Птица на привязи - стр. 9
– Что? Опять, как тогда? Опять за старое?! – почти ласково проорал дедушка.
Я ловила градусник – ну в кого у меня руки крюки?! – и случайно толкнула локтем стопку книг. С полки посыпались книжки и фотоальбомы, сбивая с ног африканских слонов, пузатых негритят из черного дерева и прочую мишуру.
– Да, да, – бормотала я, собирая выпавшие из альбома фотографии, – это я его убила… И теперь…
– Да что ты о себе возомнила?! – кажется, дедушка не на шутку рассердился. – Вершительница судеб! Ты что, совсем спятила?!
– Деда, тебе нужны доказательства?!
Тут из одного альбома высыпался целый ворох каких-то фотографий.
Это были не просто фото. Это были вещдоки! На них мне было лет тринадцать – четырнадцать. На одних я была с братом-близнецом, на других рядом со мной улыбалась сестра-близнец.
– Деда… Я перезвоню…
* * *
Ночь была бесконечная… Я сидела на подоконнике, у открытого окна, и было такое ощущение, что сейчас мне «откроется». Я схватилась за вещдоки, как утопающий за обламывающуюся кромку льда. Фотографии были рассыпаны по подоконнику, по столу, по полу. Я усиленно думала. Когда же всё началось?
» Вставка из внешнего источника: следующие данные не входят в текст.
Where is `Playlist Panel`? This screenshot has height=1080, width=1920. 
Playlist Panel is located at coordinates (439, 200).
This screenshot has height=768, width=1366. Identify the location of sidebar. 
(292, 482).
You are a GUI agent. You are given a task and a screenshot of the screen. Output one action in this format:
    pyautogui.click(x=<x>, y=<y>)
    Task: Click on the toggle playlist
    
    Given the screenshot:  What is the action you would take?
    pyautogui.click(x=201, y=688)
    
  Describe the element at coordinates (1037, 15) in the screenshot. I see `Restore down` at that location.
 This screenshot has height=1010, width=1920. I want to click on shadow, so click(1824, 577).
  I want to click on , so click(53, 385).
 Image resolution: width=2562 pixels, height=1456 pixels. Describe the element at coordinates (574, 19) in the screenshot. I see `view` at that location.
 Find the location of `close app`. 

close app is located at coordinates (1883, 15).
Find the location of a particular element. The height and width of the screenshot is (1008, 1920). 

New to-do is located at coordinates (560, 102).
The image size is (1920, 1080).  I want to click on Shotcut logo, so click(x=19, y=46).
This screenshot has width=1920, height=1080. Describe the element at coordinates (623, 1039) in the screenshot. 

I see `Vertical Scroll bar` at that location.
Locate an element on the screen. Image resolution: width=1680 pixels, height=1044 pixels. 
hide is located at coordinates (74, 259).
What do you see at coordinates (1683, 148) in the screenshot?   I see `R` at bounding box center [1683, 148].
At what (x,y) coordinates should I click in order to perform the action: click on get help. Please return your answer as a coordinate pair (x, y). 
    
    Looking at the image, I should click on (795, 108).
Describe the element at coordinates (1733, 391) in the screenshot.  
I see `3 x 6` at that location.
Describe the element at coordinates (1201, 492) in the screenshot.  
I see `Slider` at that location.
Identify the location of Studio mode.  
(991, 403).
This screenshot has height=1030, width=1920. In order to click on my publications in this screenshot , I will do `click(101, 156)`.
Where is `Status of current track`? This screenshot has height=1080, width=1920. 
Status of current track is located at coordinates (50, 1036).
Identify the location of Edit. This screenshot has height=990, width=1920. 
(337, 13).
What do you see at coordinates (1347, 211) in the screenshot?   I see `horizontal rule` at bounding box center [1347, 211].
Опять пыталась разгадать головоломку, раскладывая пасьянс из фотографий: фотоколлаж, фотомонтаж, фотопутешествия, фотосумасшествия… Хм, а ведь действительно, качественно сделанные монтажи!
То, что происходило со мной в последнее время, казалось мне сейчас бессмысленным. Всё, кроме этих фотомонтажей. Теперь лишь они были для меня реальной жизнью…
А реальную жизнь я когда-то превратила в иллюзию. Вот тут я совсем маленькая, тут я с мальчиком, который старше меня на десять лет. Я не хочу сейчас думать о нем. Я не любила реальность. И теперь она отплатила мне…
Эти фото были сделаны, когда мои родители стали появляться в Городе М. всё реже. Они чаще работали и, соответственно, жили где-нибудь в Африке или Индонезии. И фотомонтажи были очень даже не случайными.
Я бы могла вам сейчас рассказать о том, что в эту ночь я встретила кое-кого и что если бы не эта встреча, то я бы ни капельки не изменилась. Возможно, я б осталась той серой мышью, которой всегда была (или хотела быть!). Но… я не могу вот так взять и всё выложить разом. Открыться первому встречному. Мне сначала нужно привыкнуть к вам. Подойти поближе. Ясно прекрасно, вы ничего про меня не поймёте! Все люди – себялюбы. Но если хотите понять – хоть чуть-чуть, хоть самую малость, – поживите недолго в моей коже…
Если бы я могла показать вам всё это как фильм, у нас не ушло бы и десяти минут на эту нарезку в качестве начала. Например, как в первых сценах «Амели» (вот папа, вот мама и вот вся эта нудятина из детства, которая на меня повлияла), а я бы просто сидела и водила по экрану лазерной указкой. А может быть, я уже живу внутри какого-то клипа, срежиссированного… вами?
Всегда кажется, что с тобой не может произойти ничего страшного. А если оно вдруг происходит, то просто невыносимо как хочется отмотать это кино назад и сделать «Cut» – вырезать монтажом всё прошлое и начать свой фильм заново. Но не в смысле – опять писаться, ходить в детский сад и скучать на химии в школе. А просто быть здесь и сейчас без всяких мыслей о прошлом. Как-то так.
* * *
В туманной дымке лучики огней города растворяются, как сгущенка в чае. Потоки воздуха от шуршащего вентилятора ритмично приподнимают подол моего домашнего сарафана. Он игриво танцует на моих коленях, а я периодически ловлю его за край и стираю им капельки пота со лба. Вентилятор мотает из стороны в сторону пропеллером, заключенным в клетку и словно пытающимся оттуда сбежать – взмыть над городом М., полететь над молочной дымкой выше, выше – туда, где ты свободен, туда, где свободен сам город, где дым уже не властен над ним.